Discrete variables that is numeric and categorical (ordinal), but is not continuous

A typical example of this type of variable is HELPrct$pss_fr, recoding the perceived social support by friends (measured at baseline, higher scores indicate more support).

head(HELPrct$pss_fr,10)
##  [1]  0  1 13 11 10  5  1  4  5  0
# table(HELPrct$pss_fr)
ggplot(data = HELPrct, aes(x = pss_fr)) + 
  geom_bar()

The resulting bar plot is now very similar to a histogram (they are indeed the same!), and it now makes sense to discuss the shape and location of the distribution. Many well-known statistical distributions are actually of this type: Bernoulli, Binomial, Geometric, Poisson distributions and so on.

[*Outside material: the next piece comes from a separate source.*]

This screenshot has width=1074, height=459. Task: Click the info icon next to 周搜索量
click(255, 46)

Comparing two or more univariate distributions

We discussed how stacked bar plot is used to compare two categorical variables. To compare multiple univariate distributions. Side-by-side boxplot is the best option for its simplicity.

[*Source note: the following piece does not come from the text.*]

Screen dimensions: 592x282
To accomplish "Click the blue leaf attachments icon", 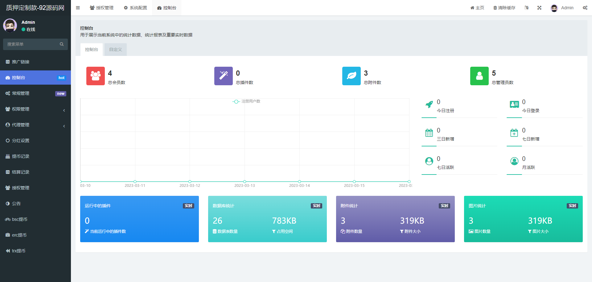I will (x=351, y=76).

ggplot(HELPrct, aes(x = homeless, y = pcs)) + 
  geom_boxplot() +
  facet_wrap(~ substance)

Two numeric variables

Use the 2D scatterplot.

ggplot(SAT_2010, aes(math, salary)) +
  geom_point()

Note that the density function for a bivariate distribution is graphed as a mountain. The best option to overlay the smoothed density estimate is to use geom_density2d() which first computes estimates of density heights, then transforms the mountain into sets of contours (points of equal elevation), and use the visual cue of color to map the contours.

ggplot(SAT_2010, aes(math, salary)) +
  geom_point() + 
  geom_density2d()

Note that by using scatterplot, we are interested in the relation between the two variables.